## 本文:
「マリード夫は非日系ブラジル人」=移住して改めて〝日本人〟を意識=連載(2)=生きることの困難と楽しさ=亜希子さん、初めて知った

2005年9月24日(土)

 アメリカに一年留学し、エステティシャンの資格を取得した宮崎亜希子さん(38)は、去年二月からゴイアス州都ゴイアニア市に美容室を開店した。渡伯前に働いていた経験を活かし、今年六月からは洋服屋も営んでいる。
 「この仕事は人間模様がよく見える」と宮崎さん。「ゴイアニアの人はほとんど一人では美容室に来ない。中、高校生の男の子も親と来たり、年の離れた恋人同士も多い」。女性一人では美容室に行かせたくないという男性が多いため、「もし女性一人で来る場合のために」と、夫であるブラジミール・タートマーカスさん(36)の案でゲイの美容師を雇った。「これで恋人が様子を探りに来ても大丈夫」と笑う。
 「髪の毛もそうだけど、服に関してもブラジル人はおしゃれ」。洋服屋ではパーティが多いのでドレスを中心に販売している。一方、ブラジミールさんはフェスタの音響や照明サービスをする傍ら、夢であった乳牛や豚の飼育もしているが「全然収入につながりません」と苦笑い。
 また、宮崎さんはインターネット上で店を開き、現在取り扱っているブラジルのドレスを販売している。「最近すごく増えている」というブラジルに興味を持つ日本人に協力してもらい、ブラジル国旗をプリントしたTシャツも作製予定だそう。「結婚式にバイアーノのドレスを着せたいって人もいる」というほど。その他、「夫がアメリカへ出稼ぎ中に集めた」という洋服を貧しい人に寄付をするなどボランティア活動もしている。
 「初めの二年間は、ブラジル人との考えのギャップばっかり考えていた」。ブラジミールさんがアメリカへ出稼ぎに行き、帰国した当初は親戚中から「お金を貸して」と電話がかかってきて、煩(うる)さすぎて電話線を切るほどだったそう。「ブラジル人は貸したら返さない。お金が絡まなかったらいい人なのに…」と呆れた声で話す。
 また、「常に家族が一緒に行動する点が日本と違う。ガソリンを節約するために、車が三台あっても二台にしてすしずめ状態になる。日本の通勤ラッシュよりひどい」と驚く。「夫の弟と三人で一緒に住んでいた時もあって、夫婦二人になりたいと思う時があっても、どこへ行くにも三人一緒だったのはしんどかった」。

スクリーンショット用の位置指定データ
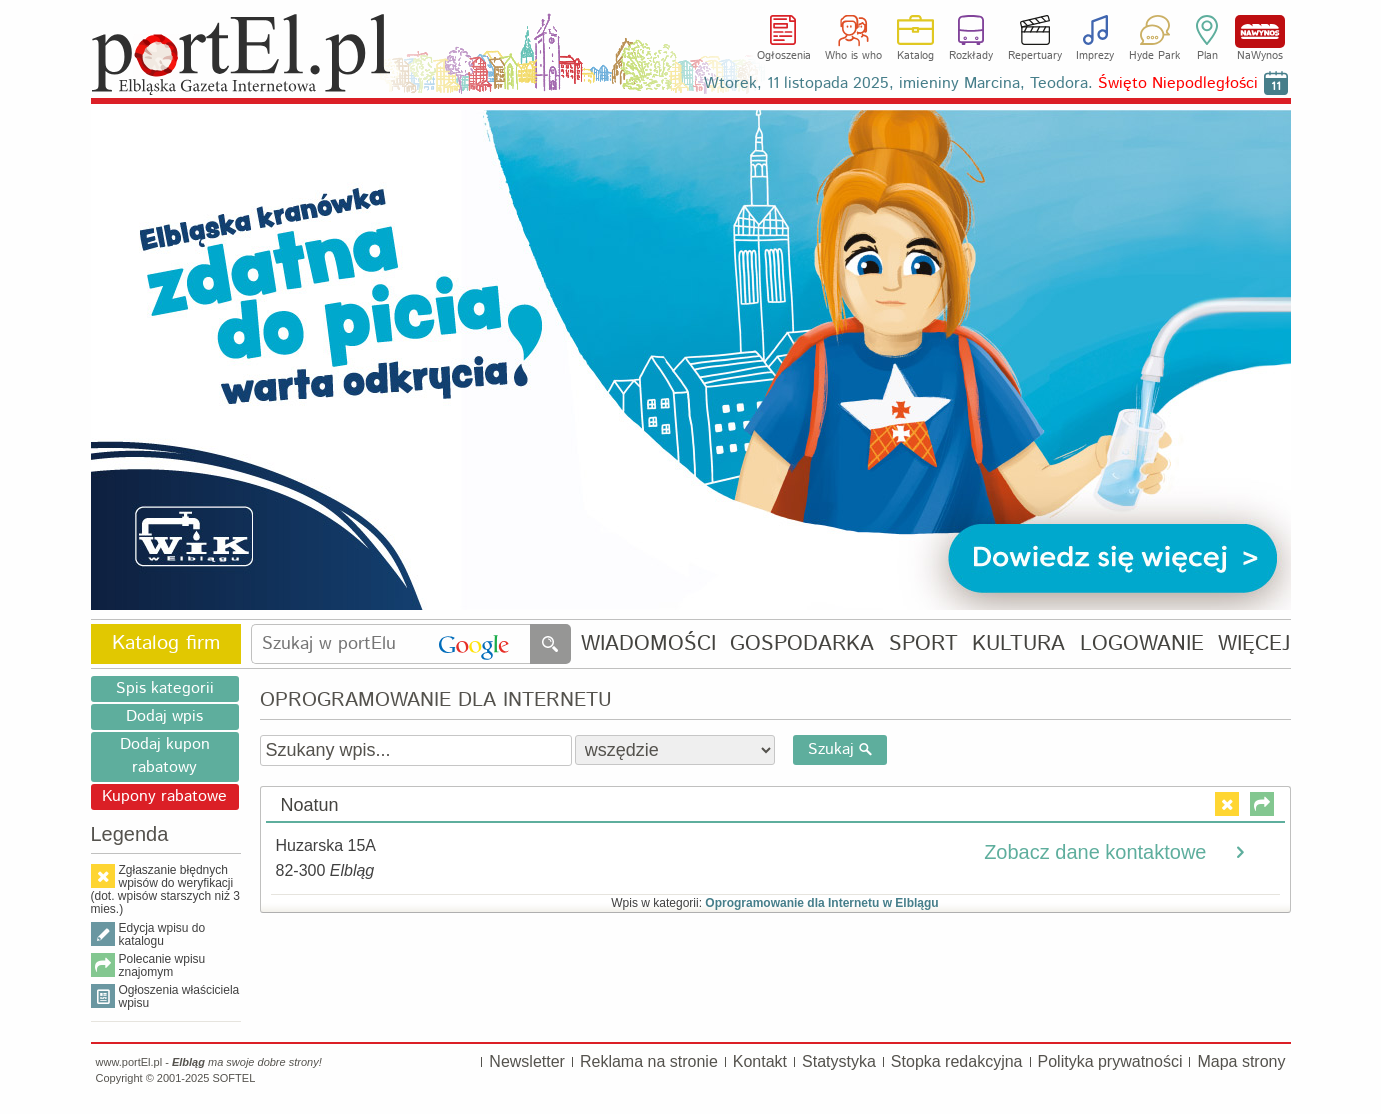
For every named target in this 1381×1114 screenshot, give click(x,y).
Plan (1207, 56)
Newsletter (527, 1061)
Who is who (853, 56)
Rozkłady (971, 56)
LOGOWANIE (1142, 644)
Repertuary (1035, 56)
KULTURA (1018, 644)
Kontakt (760, 1061)
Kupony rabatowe (164, 796)
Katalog (915, 56)
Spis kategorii (165, 688)
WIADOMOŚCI (648, 644)
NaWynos (1260, 31)
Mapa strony (1241, 1061)
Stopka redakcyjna (957, 1061)
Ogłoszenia (784, 56)
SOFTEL (233, 1078)
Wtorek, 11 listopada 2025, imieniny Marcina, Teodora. (981, 83)
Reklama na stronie (649, 1061)
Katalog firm (166, 643)
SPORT (923, 644)
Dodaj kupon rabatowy (165, 756)
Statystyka (839, 1061)
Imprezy (1095, 56)
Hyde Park (1154, 56)
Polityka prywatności (1110, 1061)
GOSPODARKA (802, 644)
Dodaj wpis (164, 716)
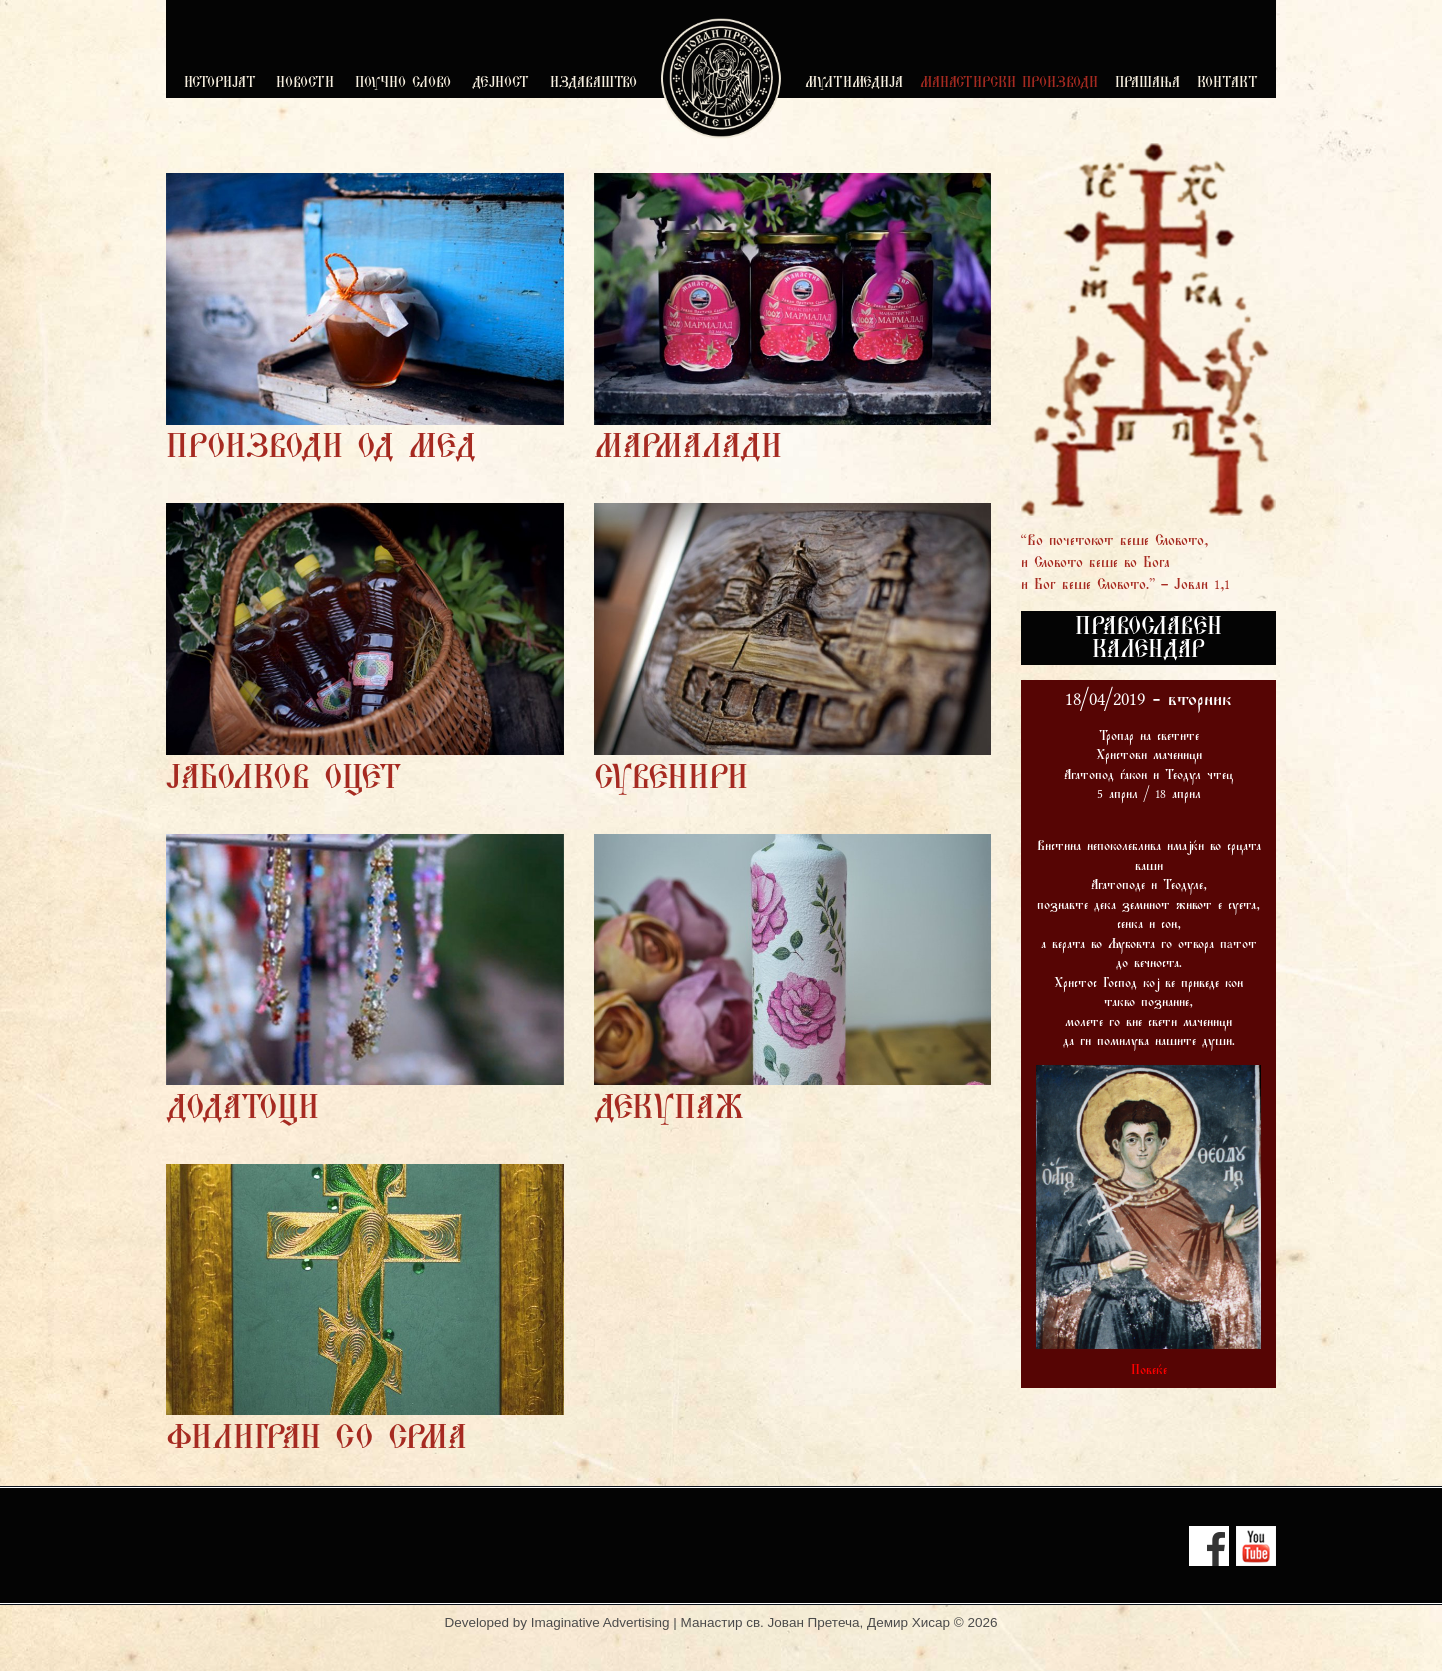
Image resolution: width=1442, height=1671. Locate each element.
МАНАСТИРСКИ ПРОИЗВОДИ (1009, 83)
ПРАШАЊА (1147, 83)
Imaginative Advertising (600, 1622)
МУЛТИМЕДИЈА (854, 83)
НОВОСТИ (305, 83)
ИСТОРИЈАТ (220, 83)
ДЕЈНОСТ (500, 83)
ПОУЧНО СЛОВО (403, 83)
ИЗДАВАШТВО (593, 83)
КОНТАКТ (1227, 83)
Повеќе (1149, 1371)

## やること 1:
本文の「「初めの二年間は」で始まる段落を、大事な事実を残して短い箇条書きにまとめてください。
## やること 2:
ゴイアニアで暮らす宮崎さんについての本文を、最後の段落のあとから書き進めてください。

## 答え 1:
- 最初の二年間は、ブラジル人との考え方の違いばかり気にしていた。
- 夫のブラジミールさんがアメリカへの出稼ぎから戻ったばかりのころ、親戚中から「お金を貸して」と電話がかかってきた。
- あまりにうるさくて、電話線を切るほどだった。
- 宮崎さんは「ブラジル人は貸したら返さない。お金が絡まなかったらいい人なのに」とあきれている。

## 答え 2:
 宮崎さんはブラジルに対して「お決まりのリオのカーニバルかボサノバくらいしか知らなかった」と言うが、アメリカに留学中、出稼ぎに来ていたブラジミールさんと出会ったことがきっかけで、二〇〇二年からブラジルに住むことになった。もう一つのブラジルに関する情報といえば「伯父が移民」だということ。初めて訪伯した時に伯父の実家があるフォルタレーザを訪れ、「道路も舗装されてないような田舎町の貧しさに本当のブラジルを見た気がした」と言う。
 このような貧しさを見て、「日本で不法就労している外国人を忌み嫌っていたけど、そうする以外どうしようもない事実を知った。夢を実現する手段の一つに『出稼ぎ』という考え方があることを知り、目から鱗が落ちた気がする」と日本にいた時と現在との考えの変化を話す。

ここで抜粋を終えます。